Anzitutto si nota l’esiguità cui è ridotta la navata che sembra scomparire di fronte al grande spazio creato fra essa, il presbiterio alzato di un gradino ed i due bracci semicircolari di un transetto. Dalla parte centrale del transetto si elevano quattro colonne composite, di cui quella centrale tondeggiante, inserite nei fianchi dell’edificio, che non trovano giustificazione nella loro parte terminale. Infatti, esse non sostengono assolutamente nulla. In verità, originariamente, esse lasciano supporre che avrebbero dovuto, nella mente del costruttore, reggere una volta costolonata od una cupola di grandi dimensioni, che in realtà non fu mai costruita. I motivi di tale rinuncia possono essere diversi: incapacità tecnica, mancanza di fondi, avvenimenti storico-politici che ne consigliavano l’abbandono. La finitura con un semplice tetto a capanna deve essere quindi apparsa la più consona.

E l’oratorio è rimasto da allora anche completamente spoglio. Le pareti un tempo completamente intonacate, infatti, non recano traccia di decorazione pittorica o plastica rimarcando ancor più la contrapposta ricchezza di San Pietro. In essa comunque rimane un pregevole altarino decorato su tre fianchi. Su quello centrale è figurata una deesis di tipo orientale o bizantina. In essa infatti, a differenza delle due deesis già presenti sul ciborio della basilica e sulla parete centrale della cripta, il Cristo è risorto e si erge nel gesto benedicente e col libro della parola fra Maria e San Giovanni. Il volto del Cristo e gli occhi dei due santi sono stati nel tempo rovinati dai fedeli. Sul fianco sinistro dell’altare una immagine di San Benedetto chiaramente dichiara la sua identità e la sua santità. Su quello sinistro invece è rappresentato Sant’Andrea. Il santo aveva dedicato nella penisola di Isella uno degli oratori certo più antichi appartenenti al monastero. La deesis orientale e la presenza di Sant’Andrea tuttavia ricordano un altro aspetto importante. Entrambe sono immagini simboliche legate al “dopo morte”; Sant’Andrea è anche il terzo santo delle litanie funebri, dopo San Pietro e San Paolo, già ricordati a loro volta nella dedicatio della basilica montana. Tutto ciò suggerisce che l’oratorio non solo abbia avuto una funzione di sostituzione della cripta come cappella hiemalis, ma fosse utilizzata come cappella funebre. I resti umani che sono stati esumati nel prato all’intorno fanno infatti supporre che proprio lì fosse collocato il camposanto del monastero.

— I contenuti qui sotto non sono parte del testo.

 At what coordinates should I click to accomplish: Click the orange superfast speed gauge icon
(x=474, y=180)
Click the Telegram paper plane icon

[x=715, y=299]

Un’ultima traccia di affreschi è visibile sulla parete dietro l’altare. Questi affreschi non risalgono però al momento della costruzione e decorazione di San Benedetto. Essi sono i resti di una icona che rappresentava la crocifissione, realizzata fra la fine del ‘500 e l’inizio del ‘600 su indicazione prima di Carlo Borromeo e quindi del cugino Federico Borromeo arcivescovi di Milano. È una indicazione annotata negli atti di visita di quegli anni, comune anche a tutte le altre chiese. A fine ottocento, il Barelli, che fu uno dei primi restauratori di San Pietro al Monte, si accorse che per la sua realizzazione era stata chiusa una monofora delle tre che decoravano e davano luce all’abside. Semplicemente l’ha riaperta eliminando quasi tutto l’affresco!